**Exercise**
Which lines run from the line with "Screen dimensions: 632x599" through the line with "You are a GUI" in the entries below? Print them exactly, both ends included, and nothing more.

**The data**
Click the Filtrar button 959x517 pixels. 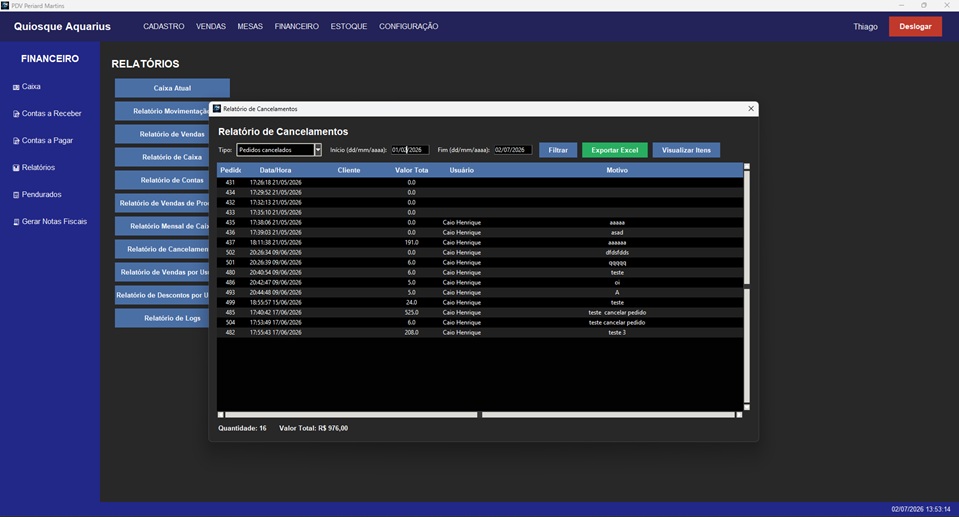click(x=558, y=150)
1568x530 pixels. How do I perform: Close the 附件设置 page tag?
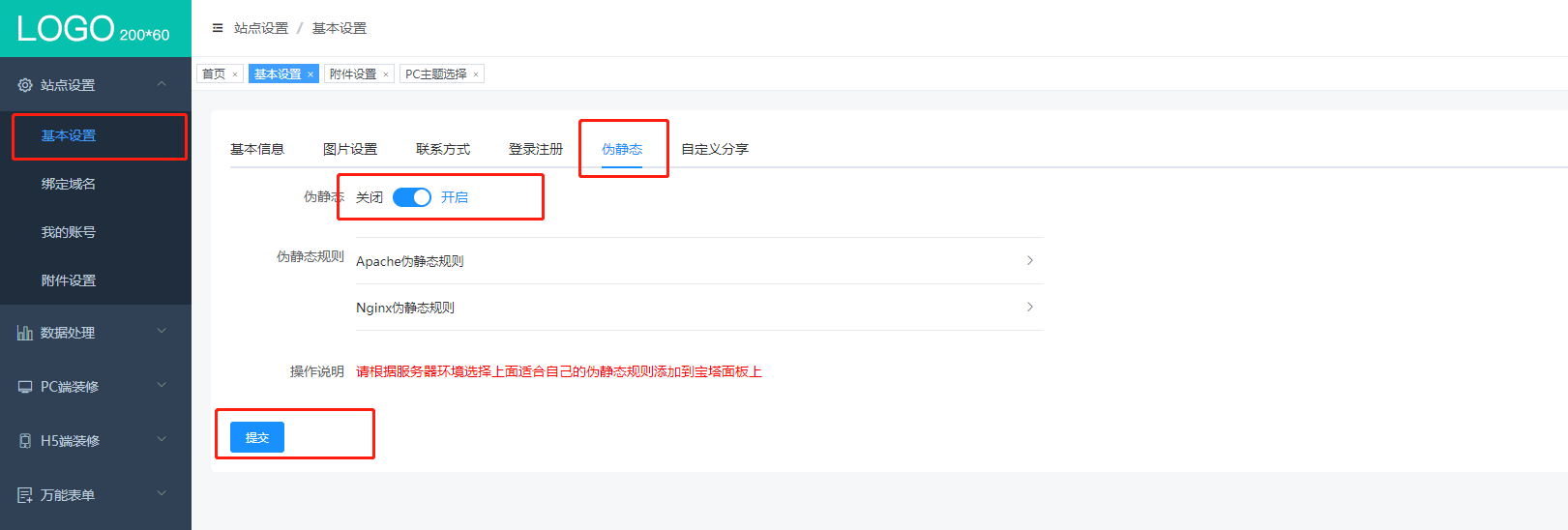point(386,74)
* * *
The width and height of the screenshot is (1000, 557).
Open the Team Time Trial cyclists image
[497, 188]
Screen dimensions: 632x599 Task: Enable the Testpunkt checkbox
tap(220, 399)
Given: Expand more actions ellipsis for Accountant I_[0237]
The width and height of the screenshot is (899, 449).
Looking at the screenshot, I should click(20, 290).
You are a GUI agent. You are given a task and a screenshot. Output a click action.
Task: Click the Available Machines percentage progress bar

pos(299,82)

**Result below**
Screen dimensions: 632x599 Task: Enable the Testpunkt checkbox
tap(220, 399)
Given: Expand more actions ellipsis for Accountant I_[0237]
The width and height of the screenshot is (899, 449).
Looking at the screenshot, I should click(20, 290).
You are a GUI agent. You are given a task and a screenshot. Output a click action.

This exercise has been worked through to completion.